Рембо пишет сонет «Зло» осенью 1870 года, в разгар франко-прусской войны и на пороге своего 16-летия. Стихи о бессмысленной гибели в военной мясорубке тысяч молодых людей (почти ровесников автора) принадлежат к числу не только самых известных, но и самых обличительных в творчестве Рембо. В предельно лаконичной стихотворной форме сонета запечатлен «образ целой общественной системы, которая увенчана Королем и Богом» [Андреев 1988: 13].

Итак, текст оригинала [Рембо 1988: 102]:

LE MAL

Tandis que les crachats rouges de la mitraille

Sifflent tout le jour par l’infini du ciel bleu;

Qu’écarlates ou verts, près du Roi qui les raille,

Croulent les bataillons en masse dans le feu;

Tandis qu’une folie épouvantable, broie

Et fait de cent milliers d’hommes un tas fumant;

– Pauvres morts! Dans l’été, dans l’herbe, dans ta joie,

Nature! ô toi qui fis ces hommes saintement!..
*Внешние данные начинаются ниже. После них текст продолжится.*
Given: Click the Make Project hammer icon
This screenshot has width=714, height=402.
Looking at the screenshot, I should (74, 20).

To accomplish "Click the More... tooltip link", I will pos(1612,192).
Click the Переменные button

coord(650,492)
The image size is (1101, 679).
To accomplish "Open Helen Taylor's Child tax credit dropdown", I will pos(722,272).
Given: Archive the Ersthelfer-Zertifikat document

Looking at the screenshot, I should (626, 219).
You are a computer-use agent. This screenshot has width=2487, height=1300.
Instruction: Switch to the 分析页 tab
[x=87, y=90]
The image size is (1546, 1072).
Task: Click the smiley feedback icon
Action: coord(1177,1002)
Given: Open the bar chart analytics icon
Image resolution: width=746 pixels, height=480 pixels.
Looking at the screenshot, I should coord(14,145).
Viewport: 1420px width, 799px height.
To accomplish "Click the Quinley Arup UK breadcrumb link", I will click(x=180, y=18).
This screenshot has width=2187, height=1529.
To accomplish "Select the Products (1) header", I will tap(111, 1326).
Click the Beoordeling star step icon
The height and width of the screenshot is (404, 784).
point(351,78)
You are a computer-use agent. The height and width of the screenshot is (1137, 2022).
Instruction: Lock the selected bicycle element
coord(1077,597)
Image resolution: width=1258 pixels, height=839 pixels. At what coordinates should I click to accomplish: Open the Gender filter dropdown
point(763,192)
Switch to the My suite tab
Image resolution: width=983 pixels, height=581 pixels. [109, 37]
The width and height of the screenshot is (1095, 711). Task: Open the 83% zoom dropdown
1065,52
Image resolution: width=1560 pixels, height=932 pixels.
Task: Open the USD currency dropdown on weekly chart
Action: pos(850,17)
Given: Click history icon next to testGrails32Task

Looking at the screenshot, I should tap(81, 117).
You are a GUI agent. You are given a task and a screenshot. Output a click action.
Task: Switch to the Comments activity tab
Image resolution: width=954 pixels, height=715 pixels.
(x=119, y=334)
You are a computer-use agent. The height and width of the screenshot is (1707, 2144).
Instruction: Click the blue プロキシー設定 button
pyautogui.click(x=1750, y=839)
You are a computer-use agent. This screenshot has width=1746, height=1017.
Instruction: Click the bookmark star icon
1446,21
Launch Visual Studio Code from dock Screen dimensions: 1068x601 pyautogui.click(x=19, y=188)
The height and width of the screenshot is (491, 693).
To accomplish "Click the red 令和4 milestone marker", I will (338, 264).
– Il est un Dieu, qui rit aux nappes damassées

Des autels, a l’encens, aux grands calices d’or;

Qui dans le bercement des hosannas s’endort,

Et se réveille quand des mères, ramasséеs

Dans l’angoisse, et pleurant sous leur vieux bonnet noir,

Lui donnent un gros sou lié dans leur mouchoir!

Текст подстрочника (перевод наш. – Н. Ч.):

ЗЛО

Пока красные плевки обстрела

Свистят весь день в бесконечности синего неба;

Пусть, алые или зеленые, рядом с Королем, который смеется над ними,

Валятся батальоны грудой в огонь;

Пока ужасное безумие дробит

И превращает сотню тысяч людей в дымящуюся кучу;

– Бедные мертвецы! Летом, в траве, в твоей радости,

Природа! О, ты, которая свято создала этих людей!..

– Есть Бог, который смеется над узорчатыми полотнищами

Алтарей, над ладаном, над большими золотыми чашами;

Который засыпает, убаюканный осаннами,

И просыпается, когда матери, объединенные

Тоской, плача в своих старых черных чепцах,

Отдают ему бронзовую монету в десять сантимов, завязанную в платке!